Capture is the act of turning an agent execution into structured evidence. The goal is not to record every byte forever. The goal is to record enough decision input, model behavior, tool behavior, state, and provenance that a later replay can test a narrow hypothesis.
Capture Layers
| Layer | What to capture | Why it matters |
|---|---|---|
| Run lifecycle | Run name, status, timing, metadata | Defines the execution boundary. |
| Context | System/developer/user/assistant messages, prompt clauses, retrieval, memory, state, tool schemas, settings | Explains what the model and runtime could see. |
| Model calls | Provider, model, operation, request, response, settings, usage, errors | Lets replay copy recorded outputs and compare final behavior. |
| Tool proposals | Tool name, call ID, args artifact/hash | Captures model intent before runtime side effects. |
| Tool executions | Args, output, error, result hash, side-effect class | Captures what actually happened. |
| Checkpoints | Named state and schema/version metadata | Gives replay a branch point. |
| Artifacts | Payloads too large or sensitive for inline records | Keeps records small and hashable. |
Capture Is Not Replay
Capture is observational. It records a baseline. Replay is counterfactual within its execution mode: the local engine transforms recorded evidence and applies fixtures/policies; executor-backed runtimes are required to recompute model or tool behavior.
That distinction matters:
- Do not mutate app behavior just to capture evidence.
- Do not use capture-only traces as proof of causality.
- Do not assume an adapter can replay just because it can observe.
- Do use capture metadata to make future replay possible: hashes, schema versions, side-effect classes, checkpoint names, and context paths.
Redaction Boundary
Captured payloads pass through toJsonValue() and capture policy redaction before becoming artifacts or metadata. Default redaction masks emails, phone numbers, API-key-like tokens, JWTs, credit-card-like numbers, and secret-looking object keys. Capture policy can also mask or drop fields by path.

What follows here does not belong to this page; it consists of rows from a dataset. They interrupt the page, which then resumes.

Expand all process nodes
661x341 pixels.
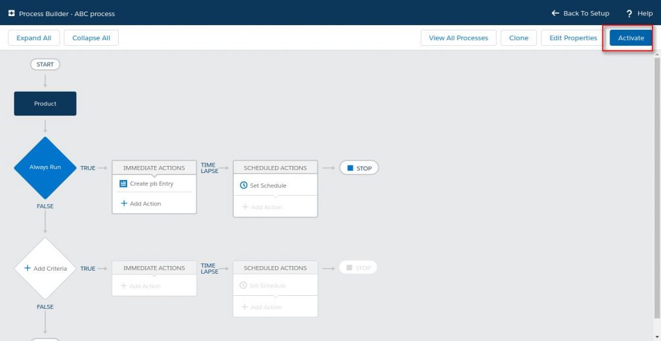point(34,38)
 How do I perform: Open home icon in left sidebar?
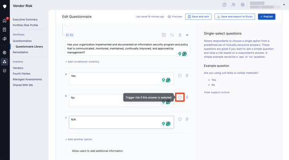pos(5,21)
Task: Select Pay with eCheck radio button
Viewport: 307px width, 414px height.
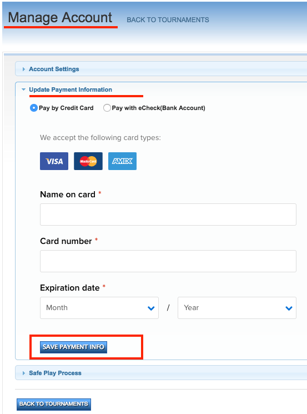Action: tap(107, 108)
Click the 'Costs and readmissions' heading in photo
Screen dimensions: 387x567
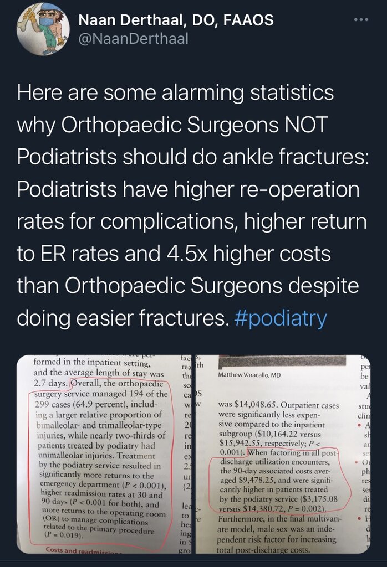(x=84, y=550)
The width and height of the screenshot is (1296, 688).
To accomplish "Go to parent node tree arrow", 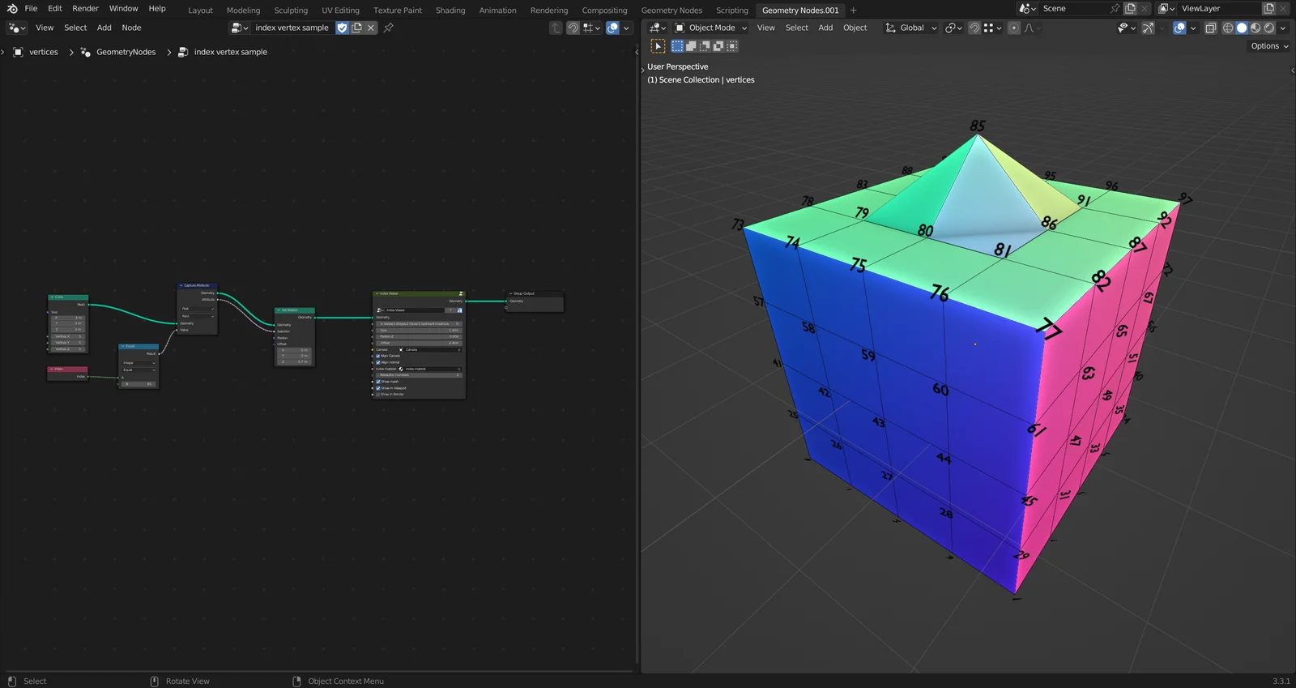I will pyautogui.click(x=556, y=28).
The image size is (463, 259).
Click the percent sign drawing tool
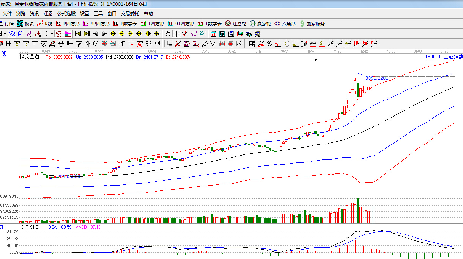pos(269,43)
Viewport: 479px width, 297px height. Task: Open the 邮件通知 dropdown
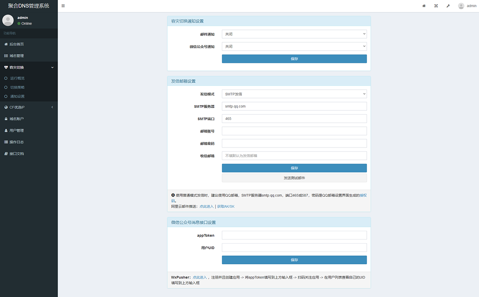[294, 34]
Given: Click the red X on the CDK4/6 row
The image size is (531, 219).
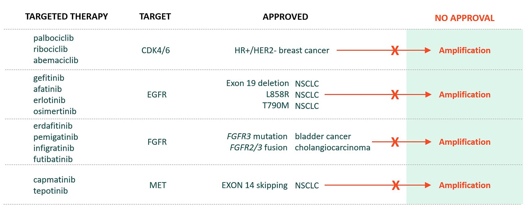Looking at the screenshot, I should point(395,50).
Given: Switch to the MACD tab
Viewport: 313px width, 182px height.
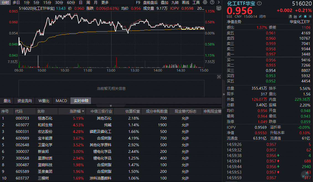Looking at the screenshot, I should pyautogui.click(x=61, y=101).
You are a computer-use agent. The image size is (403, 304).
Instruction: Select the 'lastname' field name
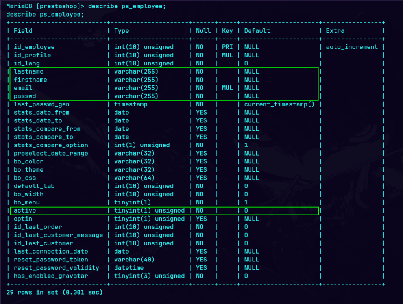[28, 72]
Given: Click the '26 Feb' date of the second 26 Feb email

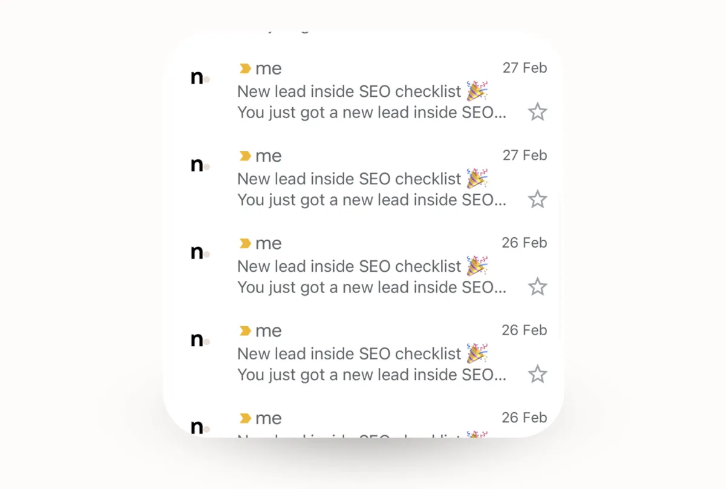Looking at the screenshot, I should coord(524,330).
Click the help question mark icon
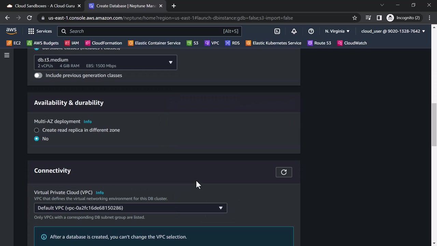Image resolution: width=437 pixels, height=246 pixels. click(311, 31)
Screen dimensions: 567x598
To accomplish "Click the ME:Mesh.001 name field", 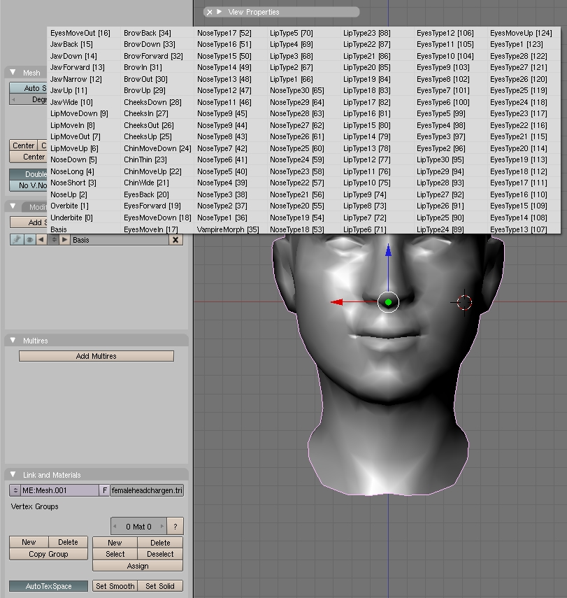I will pyautogui.click(x=59, y=490).
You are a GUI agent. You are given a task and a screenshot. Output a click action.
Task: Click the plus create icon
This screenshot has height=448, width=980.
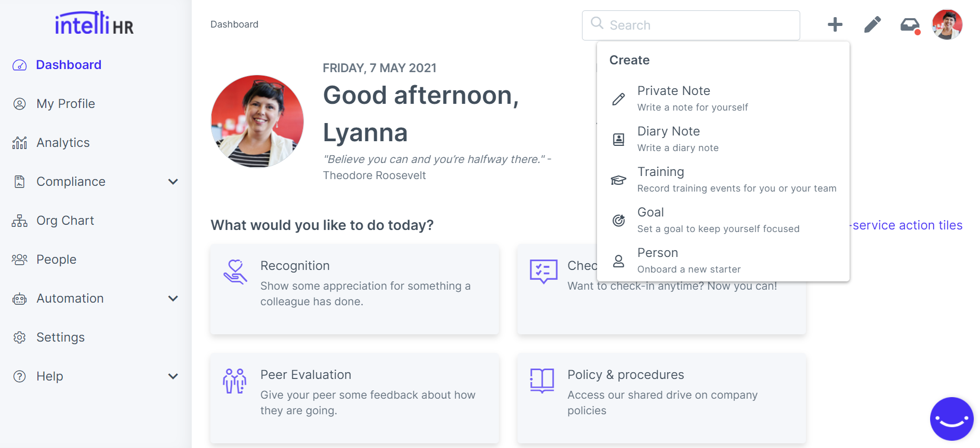tap(835, 24)
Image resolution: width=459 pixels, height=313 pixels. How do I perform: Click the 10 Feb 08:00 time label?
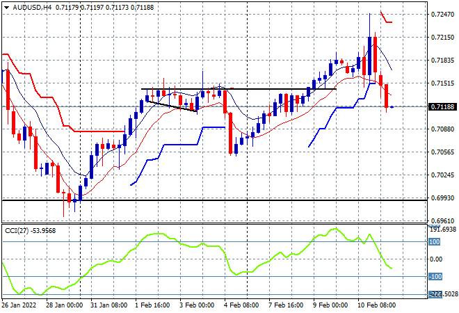click(376, 305)
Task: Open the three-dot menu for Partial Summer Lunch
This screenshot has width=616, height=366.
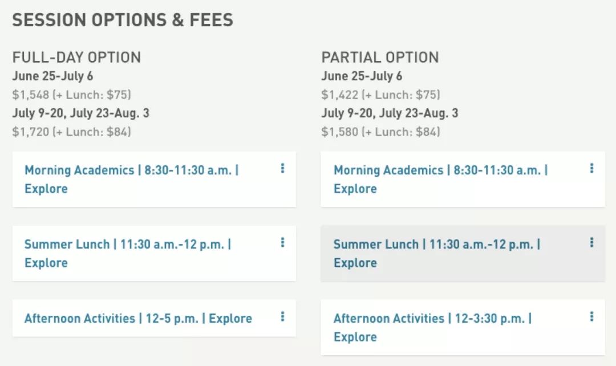Action: coord(591,242)
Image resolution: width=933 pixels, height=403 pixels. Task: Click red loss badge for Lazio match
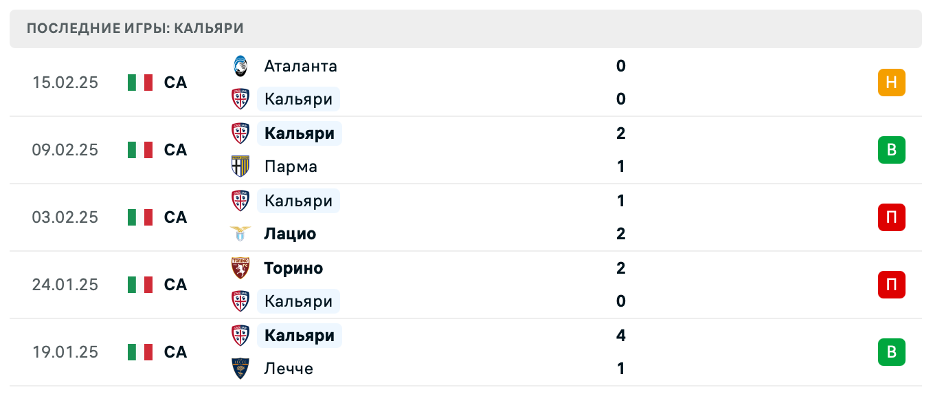pos(891,217)
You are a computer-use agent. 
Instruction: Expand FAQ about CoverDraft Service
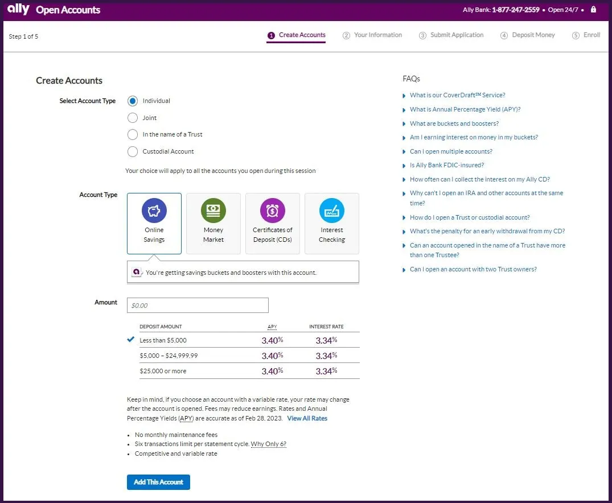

Current redaction semantics
Capture policy supports capture, drop, hash, and mask. hash emits [HASHED]; encryption and artifact-only semantics must be modeled with explicit storage and metadata outside capture policy.
Capture Quality Checklist
| Question | Good sign |
|---|---|
| Can I identify the run and project later? | Run name and metadata include the task or external request ID. |
| Can I see what the model saw? | Context inventory has prompt messages, prompt clauses, tool schemas, retrieval, memory, and model settings. |
| Can I branch before the suspected decision? | There is a checkpoint immediately before tool selection, final reasoning, or action. |
| Can I compare tool behavior? | Tool args and outputs have artifacts and hashes. |
| Can I replay safely? | Tool executions have side-effect classes and risky tools are classified. |
| Can I explain uncertainty? | Fixtures, policy, comparability, and validity labels are preserved. |